DATASET RECORDS below:

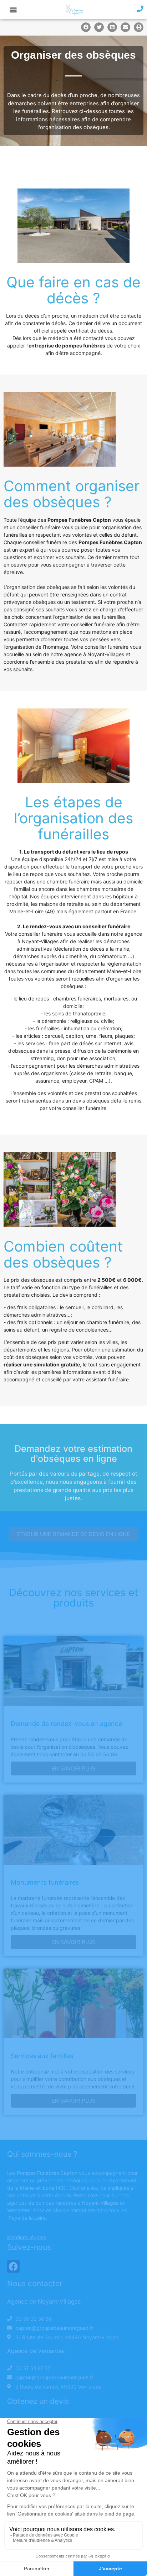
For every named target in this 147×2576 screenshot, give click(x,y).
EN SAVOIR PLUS (73, 1768)
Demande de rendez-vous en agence (66, 1723)
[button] (13, 9)
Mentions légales (26, 2237)
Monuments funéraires (45, 1882)
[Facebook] (13, 2266)
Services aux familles (42, 2056)
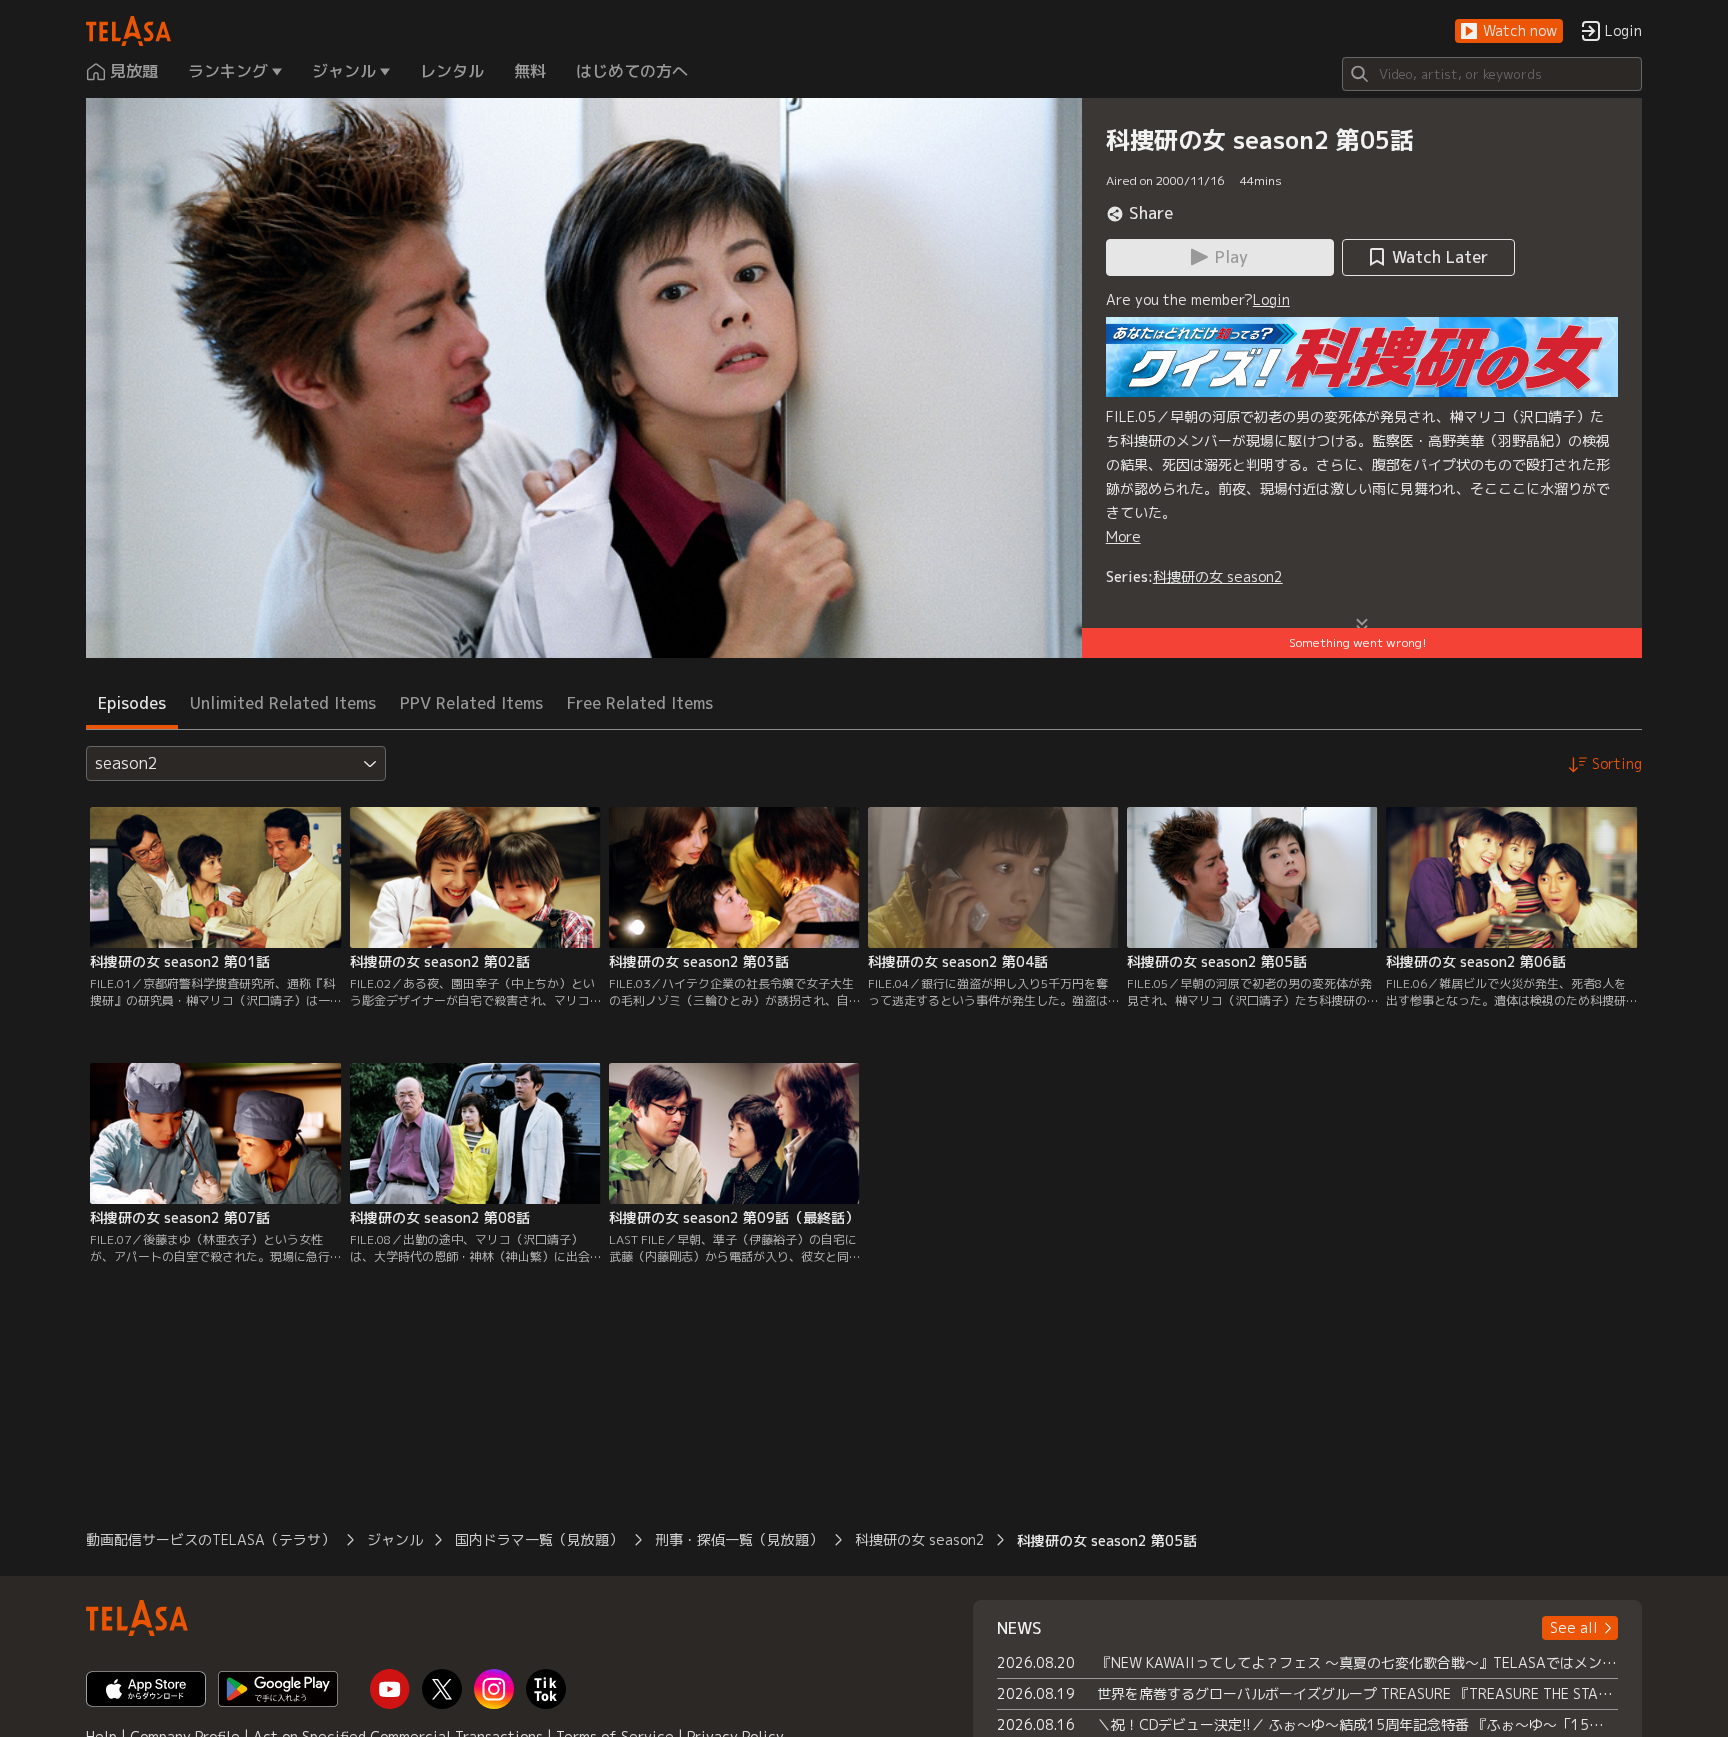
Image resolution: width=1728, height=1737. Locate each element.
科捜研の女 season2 (1218, 576)
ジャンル (395, 1539)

End of DATASET RECORDS.

◆ WHAT YOU SHOULD DO
Could every record be given again exactly, with its pictures left out?

◆ ANSWER SPACE
For every named target in this 147×2576 screenshot, give click(x,y).
EN SAVOIR PLUS (73, 1768)
Demande de rendez-vous en agence (66, 1723)
[button] (13, 9)
Mentions légales (26, 2237)
Monuments funéraires (45, 1882)
[Facebook] (13, 2266)
Services aux familles (42, 2056)
Image resolution: width=1728, height=1737. Locate each element.
科捜研の女 season2 (1218, 576)
ジャンル (395, 1539)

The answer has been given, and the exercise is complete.